# TESTO FORNITO:
□ □ □ □ □ □ □

Si però non si possono falsare le partite così. L'aveva visto anche Marotta quel rigore dai.


----------



## Milan7champions (20 Febbraio 2016)

Dopo il silenzio stampa ecco i risultati, rigore netto e 1 a 0 senza nessun tiro. Squadretta


----------



## admin (20 Febbraio 2016)

Gol di Melo 

2-0

Che scandalo Montella. Lui gioca, gli altri vincono.

Spero che vada in B.


----------



## Superdinho80 (20 Febbraio 2016)

Admin ha scritto:


> Gol di Melo
> 
> 2-0
> 
> ...



che schifo di allenatore, ma che gioca?? ma che gioco è? ? passarsi la palla avanti e indietro continuamente


----------



## Milan7champions (20 Febbraio 2016)

Tranquilli i punti presi qua saranno persi subito nella prossima


----------



## Toby rosso nero (20 Febbraio 2016)

Il secondo gol uguale al nostro di Muntari con la Juve, pazzesco a ripensarci.

Sampdoria e Montella veramente incommentabili.


----------



## Hellscream (20 Febbraio 2016)

Ma seriamente, Montella quante partite ha vinto finora? Una? Due?


----------



## MaggieCloun (20 Febbraio 2016)

Grandissimo Montella si sta rivelando un flop stra annunciato.


----------



## Aron (20 Febbraio 2016)

Gelo a pensare che Montella era candidato alla panchina del Milan.


----------



## Superdinho80 (20 Febbraio 2016)

Toby rosso nero ha scritto:


> Il secondo gol uguale al nostro di Muntari con la Juve, pazzesco a ripensarci.
> 
> Sampdoria e Montella veramente incommentabili.



ancora più netto era quello di muntari


----------



## Ramza Beoulve (20 Febbraio 2016)

Questo doveva venire al Milan a portare il bel giuoco...


----------



## Superdinho80 (20 Febbraio 2016)

Montella non c'è bisogno di fare cambi, stai giocando da dio


----------



## admin (20 Febbraio 2016)

Diffidate sempre dagli allenatori che ridono dopo una sconfitta, in sala stampa.


----------



## Milan7champions (20 Febbraio 2016)

Ma fai entrare Cassano caprone


----------



## Ramza Beoulve (20 Febbraio 2016)

Questi non ci provano neanche... Meritano la B...

□ □ □ □ □ □ □

# DATI FORNITI:
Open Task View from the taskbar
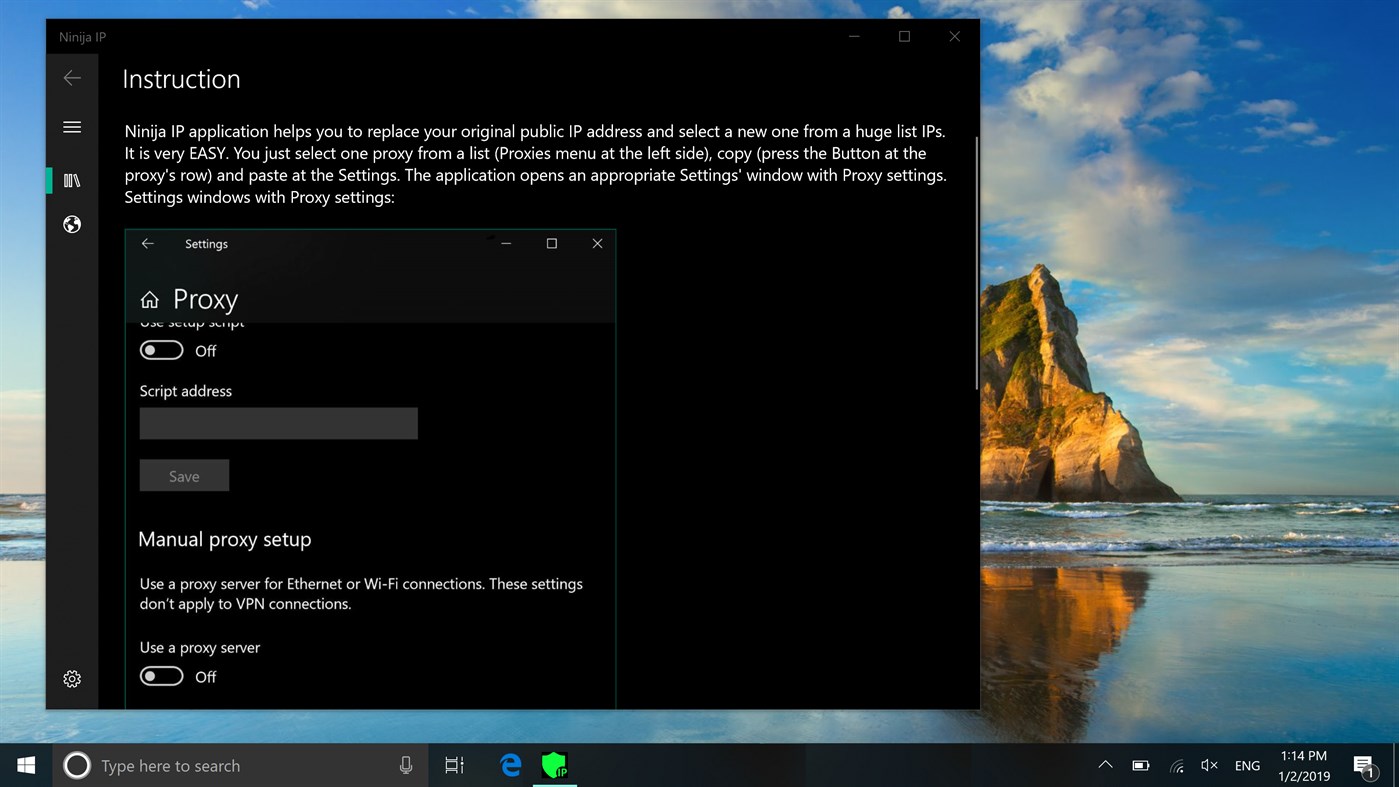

□ □ □ □ □ □ □

# CONSEGNA:
Scrivi il seguito della discussione del forum su Montella e la Sampdoria, a partire dall'ultimo messaggio riportato.

# RISPOSTA:
----------



## Superdinho80 (20 Febbraio 2016)

Sto Ivan era qualcosa di indecente


----------



## Milan7champions (20 Febbraio 2016)

Muriel e' il sosia di Rolando obeso


----------



## Louis Gara (20 Febbraio 2016)

La Samp con Montella ha fatto tipo 9 punti in 14 partite


----------



## Superdinho80 (20 Febbraio 2016)

Louis Gara ha scritto:


> La Samp con Montella ha fatto tipo 9 punti in 14 partite



anzi troppi n ha fatti


----------



## admin (20 Febbraio 2016)

3-0 Icardi.

Ranocchia vergognoso.


----------



## Superdinho80 (20 Febbraio 2016)

gran gol di Icardi 

Montella e la sua fase difensiva impeccabile


----------



## kolao95 (20 Febbraio 2016)

Mamma mia Ranocchia che buco


----------



## Ramza Beoulve (20 Febbraio 2016)

Si, vabbé... Ma Ranocchia per chi gioca???


----------



## Dany20 (20 Febbraio 2016)

Vabbe ma questi sono scarsissimi.


----------



## Superdinho80 (20 Febbraio 2016)

Admin ha scritto:


> 3-0 Icardi.
> 
> Ranocchia vergognoso.



che cesso clamoroso


----------



## admin (20 Febbraio 2016)

Seriamente: ma Ranocchia in Lega Pro farebbe il titolare? Ho i miei dubbi.


----------



## Superdinho80 (20 Febbraio 2016)

Voglio l imbarcata della samp


----------



## Superdinho80 (20 Febbraio 2016)

continuano a fare quel possesso palla vergognoso, che scarsi


----------



## Superdinho80 (20 Febbraio 2016)

montella difende il 3-0, mamma mia che scandalo


----------



## Aron (20 Febbraio 2016)

Ranocchia e Muriel che sono pallini di Galliani.


----------



## marionep (20 Febbraio 2016)

Esiste nella storia della serie A un allenatore con una media punti peggiore di quella del Montella 2015-16 da quando è subentrato? Ne dubito. Questo li porta in B tutto d'un fiato, scendono giù come i palombari.


----------



## Superdinho80 (20 Febbraio 2016)

gol Quagliarella, montella sarà soddisfatto adesso


----------



## Roten1896 (20 Febbraio 2016)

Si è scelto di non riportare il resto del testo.